Stored records
------------

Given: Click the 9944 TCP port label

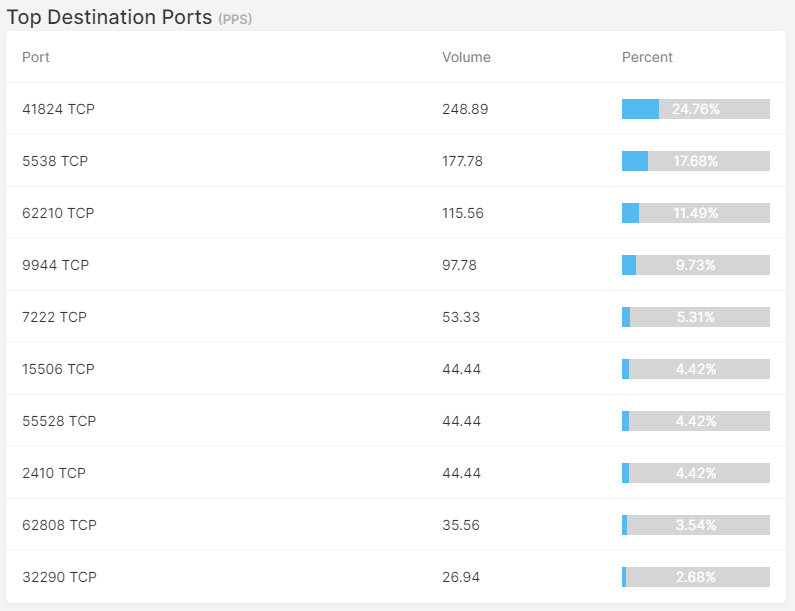Looking at the screenshot, I should [55, 265].
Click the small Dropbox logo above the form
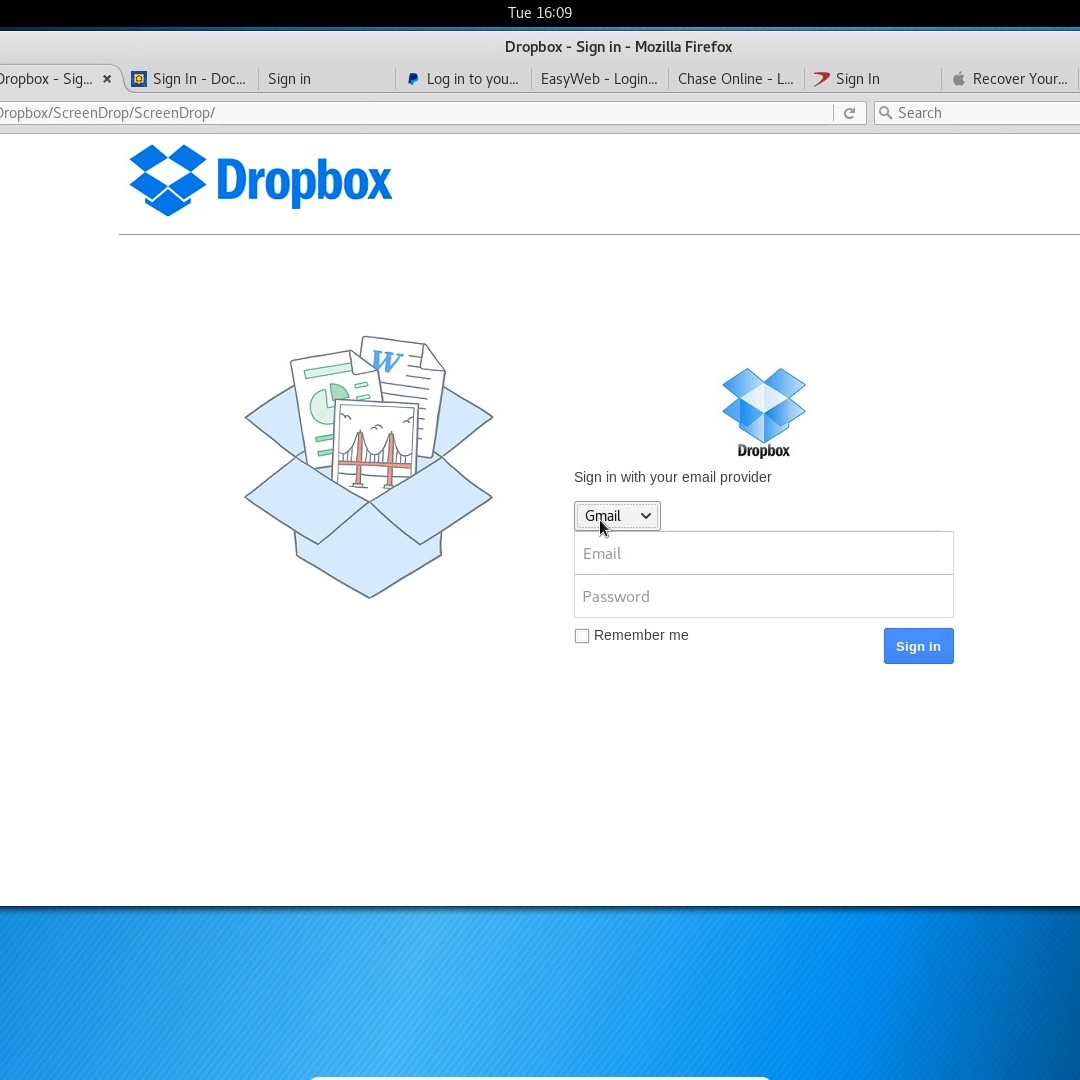1080x1080 pixels. (763, 411)
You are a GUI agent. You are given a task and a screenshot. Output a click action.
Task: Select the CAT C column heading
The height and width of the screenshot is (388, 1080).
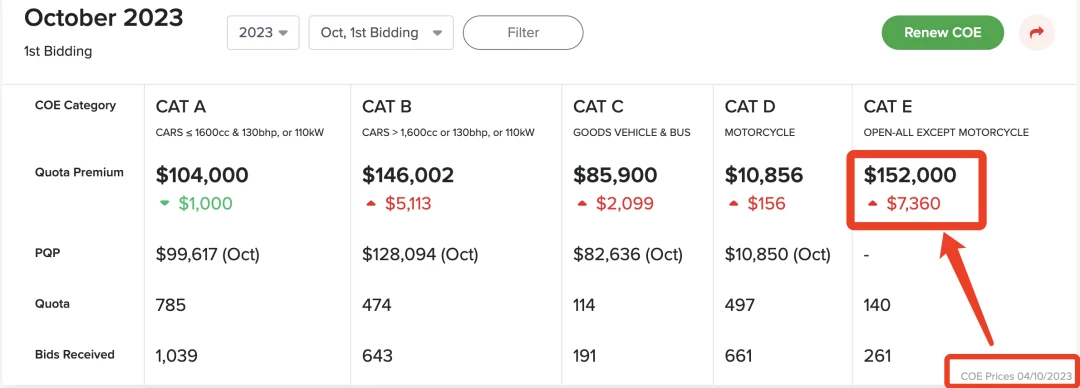tap(599, 106)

------------

Leave out the pictures and repeat exactly the lines from the one containing "Click the small Dropbox logo above the form" through the last line of the entries.

Click the small Dropbox logo above the form
1080x1080 pixels. (763, 411)
You are a GUI agent. You are given a task and a screenshot. Output a click action.
Task: Select the CAT C column heading
The height and width of the screenshot is (388, 1080).
tap(599, 106)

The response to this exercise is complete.